Terus terang, saya bukan beragama muslim, namun beragama nasrani. Saya kadang belum bisa membedakan mana yang idul fitri dan mana yang idul adha. Gema takbir yang dikumandangkan pun sama, setiap pagi pada saat hari H perayaan idul fitri, maupun idul adha setiap pagi kawan-kawan saya yang Bergama muslim berbondong-bondong untuk sholat ied. Perbedaan yang mencolok adalah pemberitaan seluruh stasiun TV H-14 sebelum hari H selalu diberitakan tentang informasi mudik, setiap sudut pinggir jalan menjelang magrib selalu banyak bermunculan pedagang makanan yang biasa disebut takjil, bila hal ini kerap terjadi tiap tahunnya, maka ini bisa dikatakan akan merayakan idul fitri, setelah sebulan penuh berpuasa makan dan segala hawa nafsu.

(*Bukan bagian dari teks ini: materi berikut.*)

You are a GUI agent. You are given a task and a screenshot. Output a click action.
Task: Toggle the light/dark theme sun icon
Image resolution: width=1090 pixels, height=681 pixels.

Bila dipinggir jalan pada saat H-14 terdapat banyak hewan sapi, kambing bahkan domba di display, maka hal ini akan merayakan idul adha. Biasanya para sahabat-sahabat muslim berpuasa, untuk kembali menyucikan diri agar lebih fitri di hari kemenangan. Saling bermaaf-maafan atas setiap kesalahan kepada keluarga, saudara dan tetangga-tetangga rumah. Menikmati nikmatnya ketupat dan opor ayam beserta makanan berat lainnya dan kue-kue ringan yang menghiasi ruang keluarga. Mereka saling bercengkrama, dan saling canda tawa. Mencairkan suasana yang kaku dari sebelumnya.

Demi hal ini, banyak pula yang sudah jauh-jauh hari memesan tiket untuk sejenak hijrah ke kampung halamannya, hanya untuk berdamal kembali dengan sanak saudara di kampung halaman tercinta, bahkan mengobankan nyawanya dengan mengendarai sepeda motornya. Sebegitu besarnya pengorbanan para teman-teman saya yang muslim di hari yang fitri ini. Idul Adha identik dengan penyembelihan hewan, yang biasanya disebut daging kurban. Sebuah pengorbanan para hewan yang dihalalkan untuk kurban di Idul Adha bagi umat manusia, khususnya bagi kaum muslim. Menurut saya, hewan-hewan yang dijadikan sebuah persembahan untuk kurban di Idul Adha adalah hewan-hewan yang wajib dan dihalalkan oleh agama Islam untuk disajikan dan dibagikan kepada umat muslim, khususnya untuk para kaum miskin. Dan saya paham betul hewan-hewan itu adalah bagian dari sekian banyak mahkluk yang diciptakan-Nya, selain manusia, malaikat, maupun tumbuhan.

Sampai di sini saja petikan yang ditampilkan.